▸ Passage shown
####################
On the other hand, known methods for manufacturing ganglioside include a method to obtain fat globule membranes from butter milk (Patent Literature 3) and a method to use an ion exchange resin (Patent Literature 4).

However, it is very difficult to manufacture a composition with high ganglioside content on an industrial scale using the method described in Patent Literature 3. Also, the method described in Patent Literature 4 uses an ion exchange resin and thus is not suitable for mass production applications in industrial settings.

To solve the aforementioned problems presented by prior arts, the inventors had earlier proposed a simple method to manufacture a material with high ganglioside content by using ethanol (Patent Literature 5).

However, while it is capable of manufacturing a material with high ganglioside content in a large quantity, this method uses ethanol and therefore requires a number of complex facilities and processes including explosion-proof facilities. In addition, removing ethanol smell completely from the final product is extremely difficult, which makes it hard to utilize this method in the production of food materials.

Patent Literature 1: Japanese Patent No. 3103218

Patent Literature 2: Japanese Patent Laid-open No. Hei 3-47192

Patent Literature 3: Japanese Patent Laid-open No. Sho 60-72819

Patent Literature 4: Japanese Patent Laid-open No. Hei 2-207090

Patent Literature 5: Japanese Patent Laid-open No. Hei 9-291094

Manufacture of a material with high complex lipid content that contains milk-derived phospholipids and ganglioside at high concentrations has not been possible using any of the prior art methods mentioned above.
####################
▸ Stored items
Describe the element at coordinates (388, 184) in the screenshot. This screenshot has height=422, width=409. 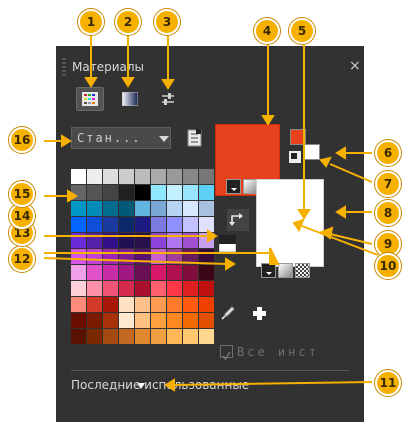
I see `annotation-7: 7` at that location.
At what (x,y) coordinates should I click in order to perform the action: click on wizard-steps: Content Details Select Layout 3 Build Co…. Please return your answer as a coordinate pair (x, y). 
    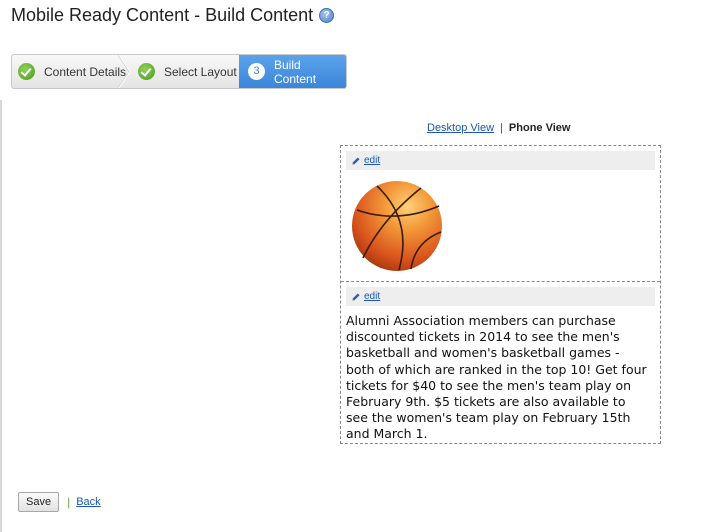
    Looking at the image, I should click on (179, 72).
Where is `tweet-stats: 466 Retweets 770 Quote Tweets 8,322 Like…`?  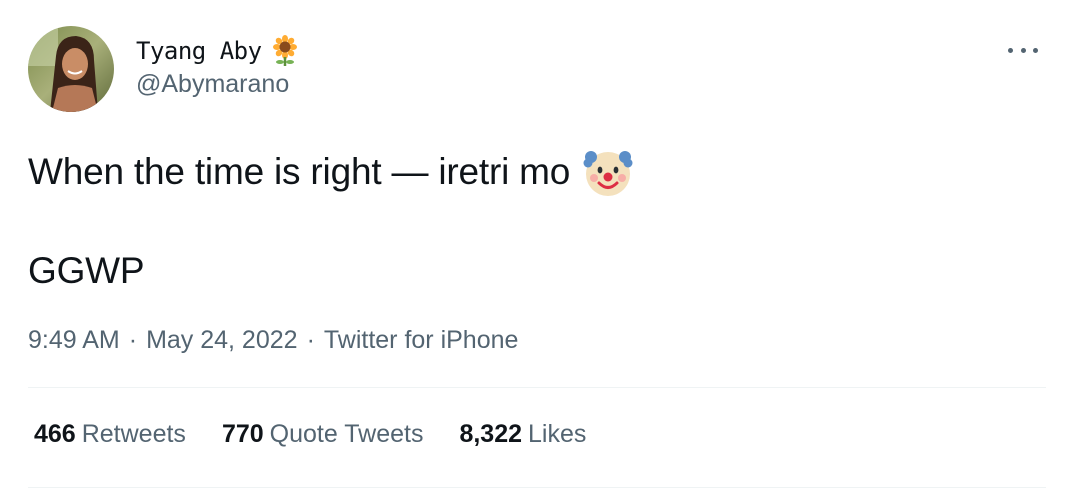
tweet-stats: 466 Retweets 770 Quote Tweets 8,322 Like… is located at coordinates (328, 434).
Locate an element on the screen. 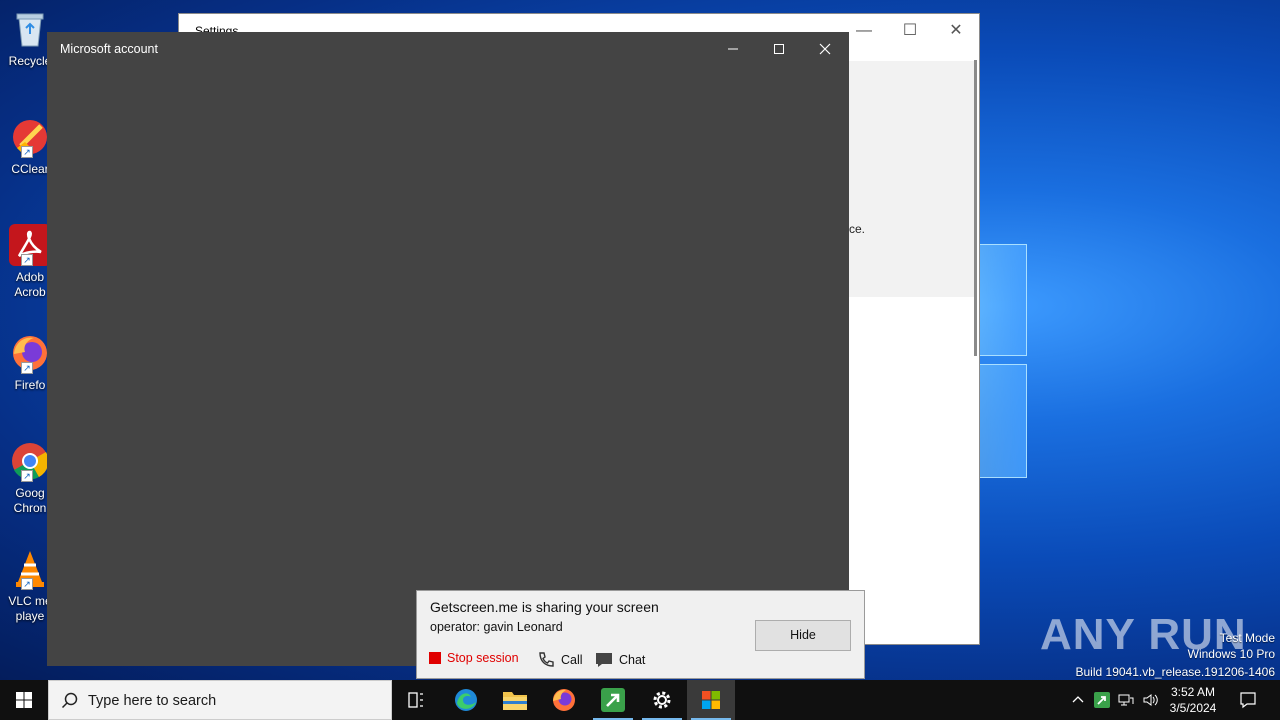 This screenshot has height=720, width=1280. windows-build-label: Build 19041.vb_release.191206-1406 is located at coordinates (1176, 672).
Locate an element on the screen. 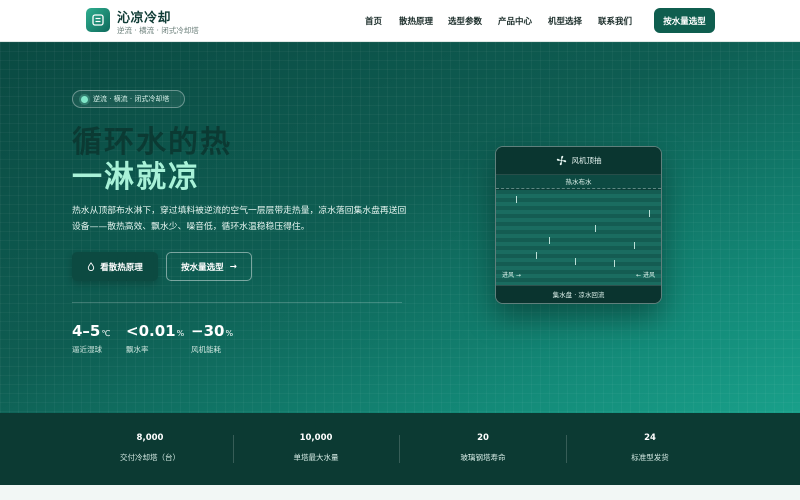 The width and height of the screenshot is (800, 500). status-dot-icon is located at coordinates (84, 100).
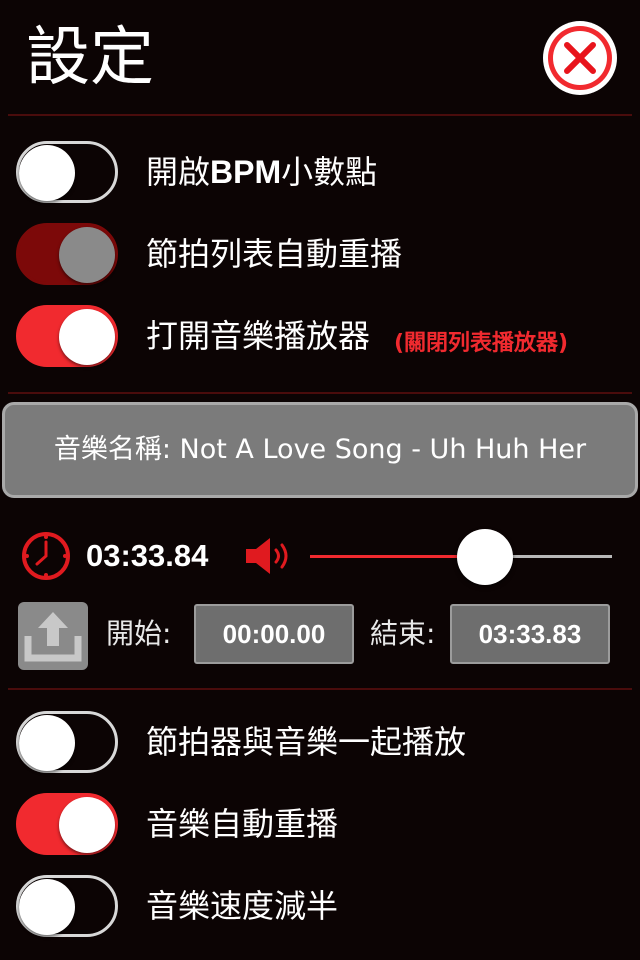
####################
Print the section of the ganglioside manufacturing passage from "On the other" up to and including "in industrial settings.", word for word.

On the other hand, known methods for manufacturing ganglioside include a method to obtain fat globule membranes from butter milk (Patent Literature 3) and a method to use an ion exchange resin (Patent Literature 4).

However, it is very difficult to manufacture a composition with high ganglioside content on an industrial scale using the method described in Patent Literature 3. Also, the method described in Patent Literature 4 uses an ion exchange resin and thus is not suitable for mass production applications in industrial settings.